Александр Генис (Нью-Йорк)

6.11.08
Наш Эджоутер отделяет от Манхеттена миля, даже не морская, а речная: Гудзон.  Гуляя по его берегу, я слышу голос нью-йоркских сирен (обычно — полицейских), но соседи глухи к их зову. Многие годами не пересекали реку. Наш городок, исчерпывающийся двумя улицами, скалой и набережной, самодостаточен как американский футбол, которому на чемпионате мира не грозят соперники. Но с политической точки зрения я живу в древней Греции. У нас, если верить Аристотелю, идеальный полис. Избирателей здесь как раз столько, чтобы каждый мог услышать голос оратора — меньше пяти тысяч. Почти всех я знаю в лицо.  Это  - счастливое племя пенсионеров. Лишившись своих дел, они с азартом занимаются общими, отрываясь ради них от лото, йоги и бальных танцев. Поскольку остальным часто недосуг, демократия, приобретая еще более архаические черты, вручает власть в  руки старейшин.

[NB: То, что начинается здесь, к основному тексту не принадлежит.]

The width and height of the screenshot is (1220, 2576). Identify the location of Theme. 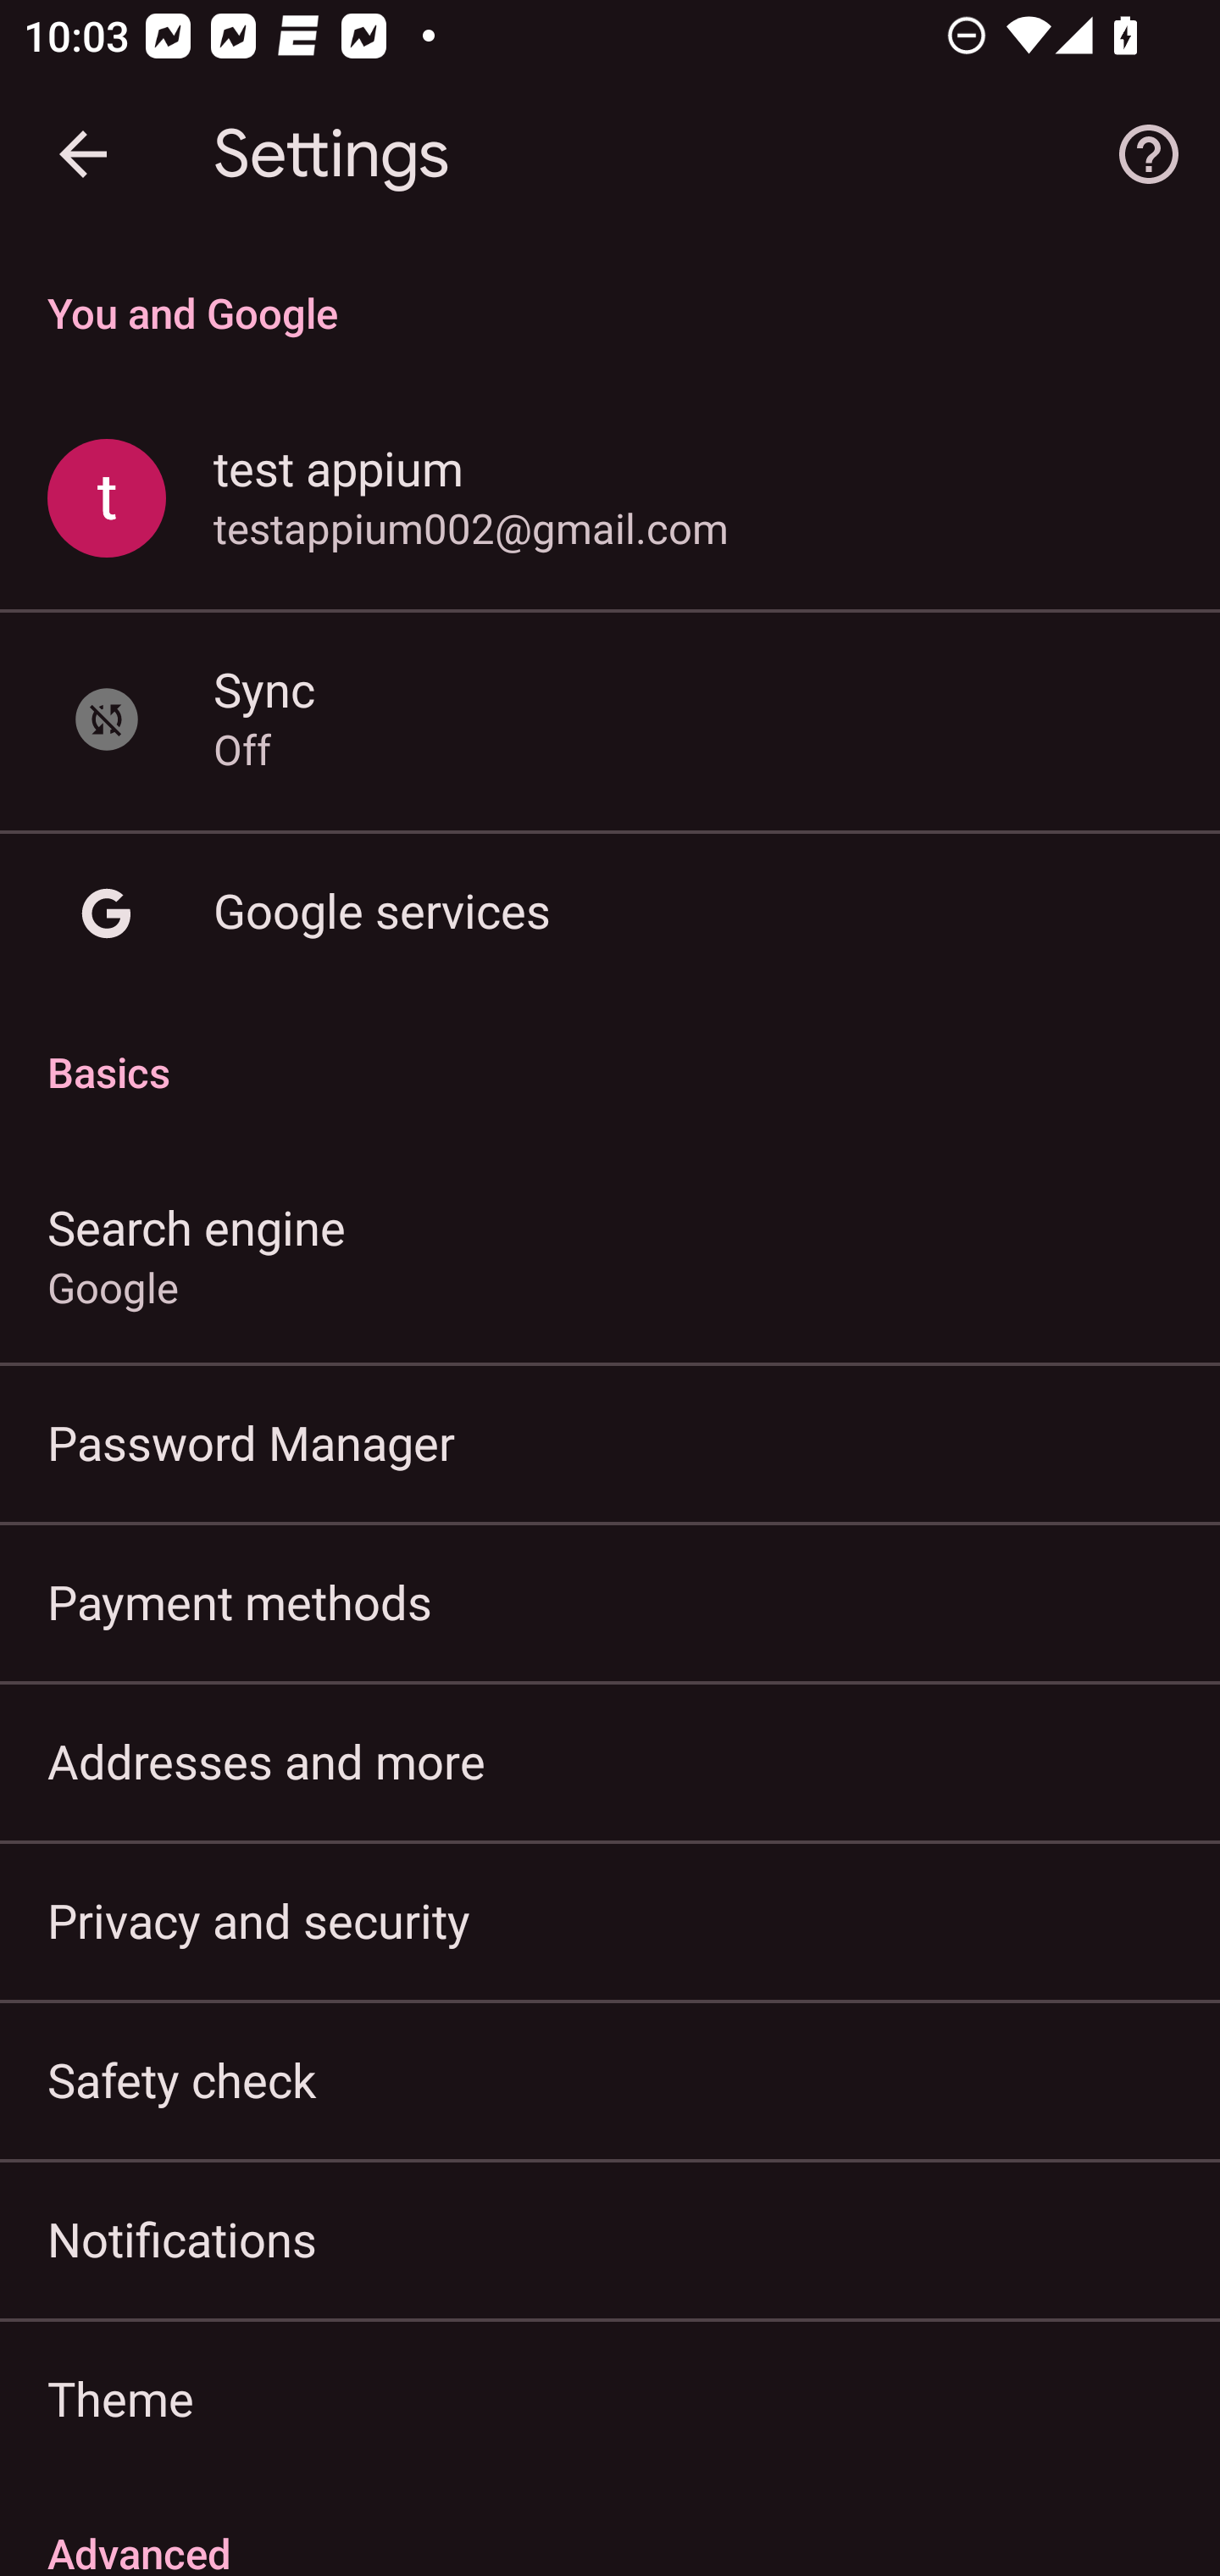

Но на этот раз, однако, все было иначе: впервые на избирательном участке я увидел очередь. В старинном зале мэрии, под мутными портретами прежних отцов города, принадлежащих кисти заслуженно забытых художников, тихо стояла толпа. Она выглядела, как Америка: пожилая пара тщательно одетых корейцев, матрона с взрослыми детьми, женатый на русской слесарь Том, который 13 лет беспрекословно чинит мою “Хонду» , тезка-почтальон (я с ним всегда здороваюсь),  чернокожая женщина-пастор из протестантской церкви и несколько непривычно тихих юношей призывного возраста и неопределенной этнической принадлежности.

Дождавшись очереди,  я нажал заветную кнопку. Убедившись, что мой голос не пропал, я раздвинул похожие на театральный занавес шторы кабинки и неожиданно для себя чуть поклонился другим избирателям.  Мы друг другу даже похлопали, ибо  все понимали, что угодили в историю. 

Виноват в этом, конечно, Обама, который заставил Америку забыть о цвете своей кожи.  За почти двухлетнюю кампанию он так примелькался на телеэкране, что мы перестали обращать внимание: кандидат как кандидат, разве что уши – смешные. И это -  судьбоносное достижение.  Обама - не первый чернокожий претендент на пост президента, он – первый, кто не сделал из этого проблемы. Отказавшись представлять лишь одно меньшинство,  Обама вынес расу за скобки дискурса:  раз он о ней не говорит, и нам не положено.

Конечно, это еще не причина для того, чтобы голосовать за Обаму, но я это все же сделал.  Я проголосовал за Обаму не потому, что его план действий кажется мне намного лучше.  Я не верю ни одному  кандидату, по опыту зная, что никто из них не сможет сделать всего, что обещал. Собственно, поэтому нам и нужна политика. Она существует не для того, чтобы решать проблемы, а для того, чтобы жить с не решенными. Я пошел голосовать за Обаму даже не потому, что он сам мне больше нравится. Ведь Джон Маккейн – настоящий герой, идеалист, патриций, американская знать в настоящем смысле этого слова, вроде Сципионов.   Ему я бы доверил прошлое, но не будущее.  Дело в том, что Маккейн лучше знает, каким он хочет видеть мир. Зато Обама лучше знает, каким мир хочет видеть Америку, и это значит, что у них больше шансов договориться.